* What you have to do
Starting at the first line of the data, please print exactly those lines through the one that holds "Screen dimensions: 508x318", omitting every picture.

Source records
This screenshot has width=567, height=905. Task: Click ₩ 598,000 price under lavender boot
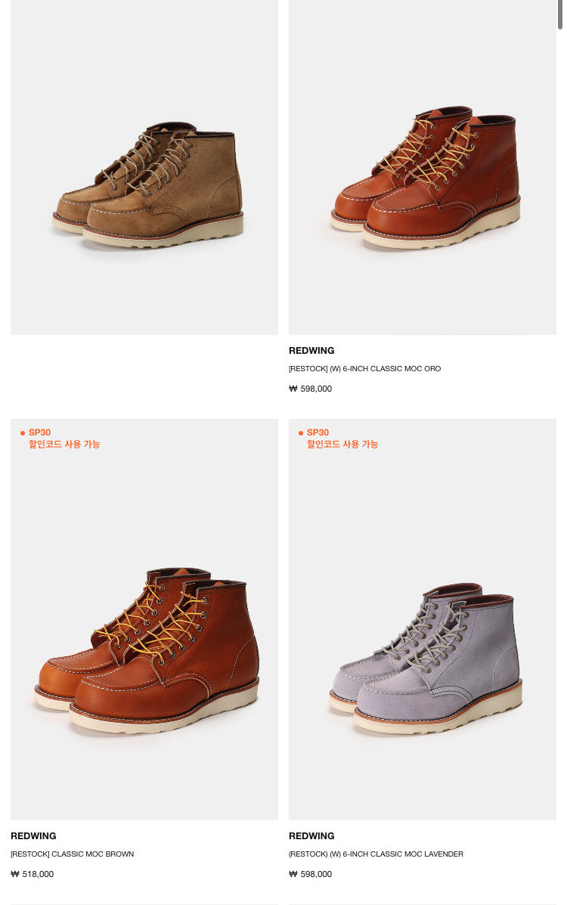310,874
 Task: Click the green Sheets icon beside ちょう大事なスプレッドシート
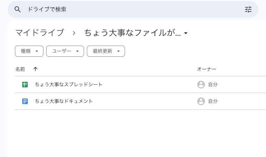(x=25, y=85)
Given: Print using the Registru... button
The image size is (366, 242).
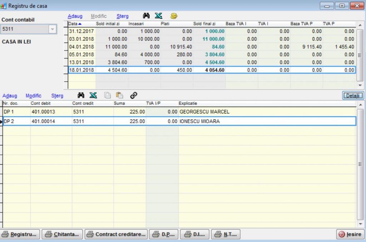Looking at the screenshot, I should (20, 234).
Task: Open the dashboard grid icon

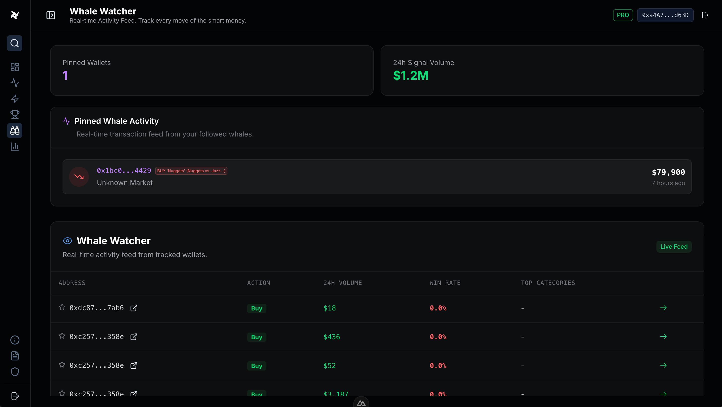Action: [15, 67]
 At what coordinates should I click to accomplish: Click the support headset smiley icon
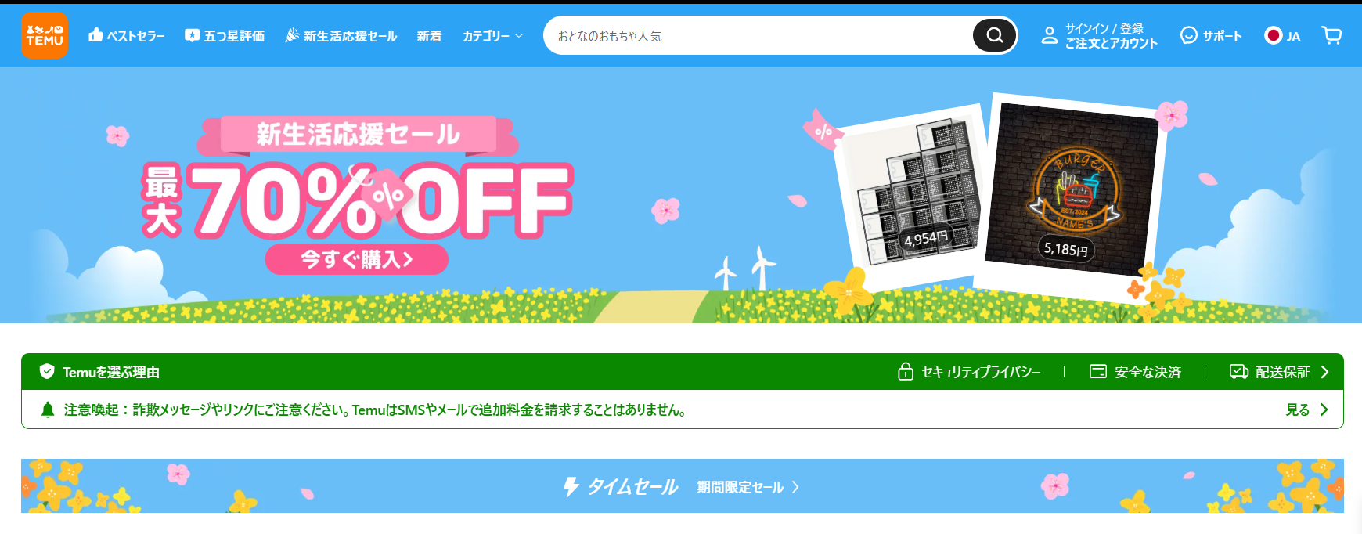(1188, 35)
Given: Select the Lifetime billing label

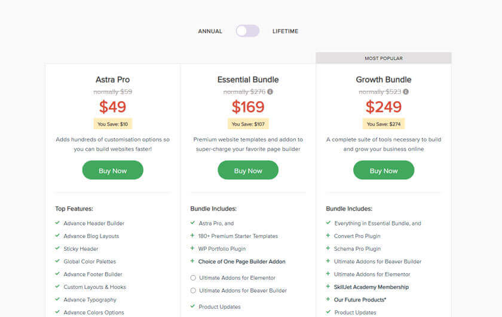Looking at the screenshot, I should pyautogui.click(x=285, y=31).
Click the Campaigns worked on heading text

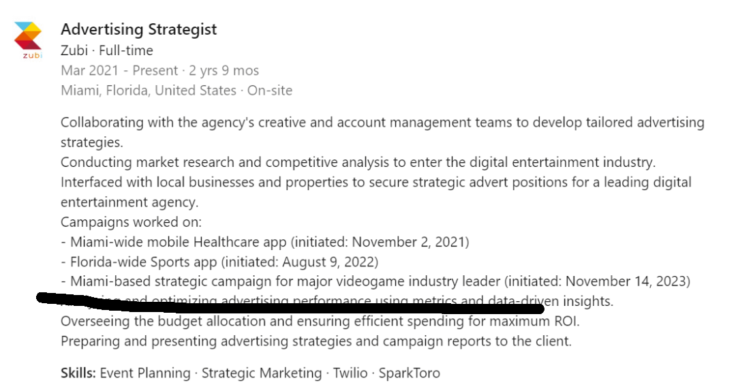click(x=131, y=222)
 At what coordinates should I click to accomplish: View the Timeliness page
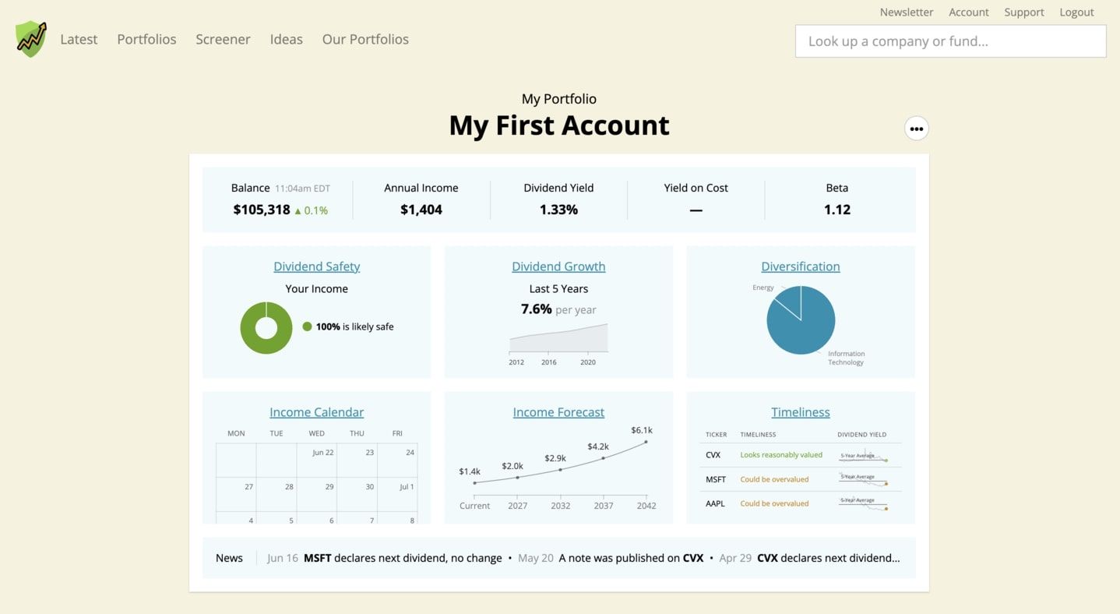pyautogui.click(x=800, y=411)
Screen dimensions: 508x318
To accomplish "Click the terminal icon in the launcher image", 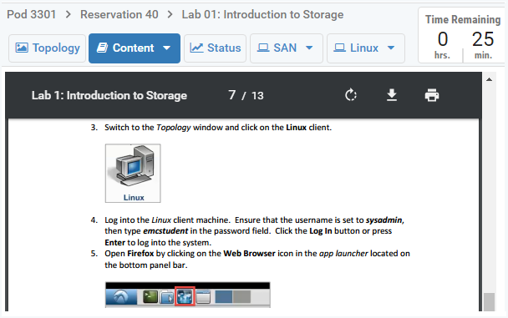I will pos(150,296).
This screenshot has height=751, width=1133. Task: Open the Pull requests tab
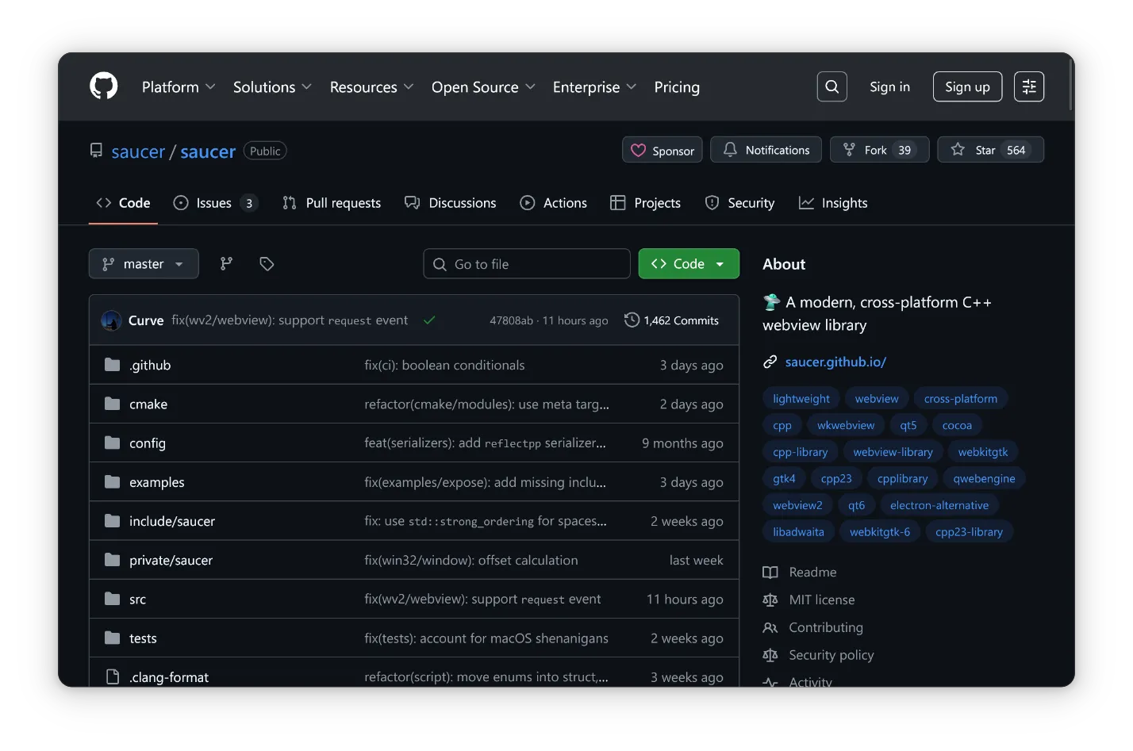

* Completed task
This screenshot has width=567, height=905. Task: Click ₩ 598,000 price under lavender boot
310,874
 Task: Click the green Sheets icon beside ちょう大事なスプレッドシート
(x=25, y=85)
Given: Print using the Registru... button
The image size is (366, 242).
Looking at the screenshot, I should (20, 234).
Task: Open the dashboard grid icon

Action: [15, 67]
 At what coordinates should I click to accomplish: Click the support headset smiley icon
(1188, 35)
Given: Select the Lifetime billing label

Looking at the screenshot, I should pyautogui.click(x=285, y=31).
Click the Campaigns worked on heading text

click(x=131, y=222)
 At what coordinates should I click to accomplish: View the Timeliness page
pyautogui.click(x=800, y=411)
Screen dimensions: 508x318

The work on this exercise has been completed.